Mylan snared in carcinogen scare with voluntary nizatidine recall
Following a global withdrawal of both generic statins and heartburn med Zantac, a spotlight has been trained on manufacturing that resulted in carcinogen-tainted drugs. Now, months after the Zantac scare, Mylan is the latest drugmaker forced to backtrack distribution of a popular generic.
Mylan will recall three U.S. lots of nizatidine, USP, capsules after trace amounts of a probable carcinogen, N-Nitrosodimethylamine (NDMA), were found in the active pharmaceutical ingredient (API) in tested batches, the company said. The drug's API was produced by India-based drugmaker Solara Active Pharma Sciences.
Mylan's tainted batches of generic nizatidine, approved as a short-term treatment for duodenal ulcers, were distributed through June 2017 and August 2018, and no adverse events have been reported so far, the drugmaker said.The nizatidine recall comes months after positive NDMA testing triggered waves of global recalls and distribution halts for popular heartburn med Zantac (ranitidine).
RELATED: Lab finds NDMA in Zantac can develop during storage
In September, the FDA reported traces amounts of the contaminant had been found in both branded and generic versions of the drug, triggering a series of recalls that lasted weeks. In an attempt to tamp down fears, the FDA clarified its findings in November, saying the amount of NDMA found in those drugs was equivalent to that found in "grilled or smoked meats."
Last week, California-based Emery Pharma reported that NDMA could form after exposure to high heat during storage, potentially providing a clue as to how the probable carcinogen made its way into globally distributed APIs. After the finding, the lab requested the FDA suspend all sales and manufacturing of the drug.

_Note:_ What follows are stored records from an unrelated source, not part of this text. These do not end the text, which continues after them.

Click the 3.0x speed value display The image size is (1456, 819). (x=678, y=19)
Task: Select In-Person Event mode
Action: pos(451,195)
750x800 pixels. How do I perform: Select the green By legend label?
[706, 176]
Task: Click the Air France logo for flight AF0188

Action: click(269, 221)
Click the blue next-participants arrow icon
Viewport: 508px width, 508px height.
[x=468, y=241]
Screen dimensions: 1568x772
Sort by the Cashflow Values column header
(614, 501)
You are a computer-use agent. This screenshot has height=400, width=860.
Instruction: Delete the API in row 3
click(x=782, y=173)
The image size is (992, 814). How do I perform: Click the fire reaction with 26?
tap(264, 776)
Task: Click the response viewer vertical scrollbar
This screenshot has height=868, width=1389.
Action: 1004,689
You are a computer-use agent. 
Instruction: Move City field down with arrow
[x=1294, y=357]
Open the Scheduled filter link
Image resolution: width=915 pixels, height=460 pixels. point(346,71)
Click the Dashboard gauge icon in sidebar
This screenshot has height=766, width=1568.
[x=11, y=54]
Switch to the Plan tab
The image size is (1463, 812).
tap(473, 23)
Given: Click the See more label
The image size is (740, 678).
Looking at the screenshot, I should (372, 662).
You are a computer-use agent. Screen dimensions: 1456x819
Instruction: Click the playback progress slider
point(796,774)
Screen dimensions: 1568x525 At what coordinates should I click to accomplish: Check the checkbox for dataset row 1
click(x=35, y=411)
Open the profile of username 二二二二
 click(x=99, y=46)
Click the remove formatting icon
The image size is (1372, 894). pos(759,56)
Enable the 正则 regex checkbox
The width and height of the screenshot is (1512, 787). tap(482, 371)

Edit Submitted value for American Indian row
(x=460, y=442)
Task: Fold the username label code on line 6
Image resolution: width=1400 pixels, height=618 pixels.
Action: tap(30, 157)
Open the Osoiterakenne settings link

But Zantac wasn't the first instance in which an NDMA scare put the brakes on a globally manufactured drug. In 2018, the FDA issued a mandatory recall of certain "sartan"-based heart pressure meds after a suite of probable carcinogens were found in the drugs' API.
The first global recall included all non-expired generic valsartan sold by Major Pharmaceuticals, Teva and Huahai’s U.S. subsidiary, Solco Healthcare, as well as valsartan/hydrochlorothiazide made by Teva and Solco.
The recall later expanded to other sartan products as impurities turned up in the irbesartan API produced by India’s Aurobindo and in losartan products made using an API from China’s Zhejiang Huahai Pharmaceuticals.
In April, the FDA identified 40 products that it deemed safe for use in an attempt to instill confidence back into the market.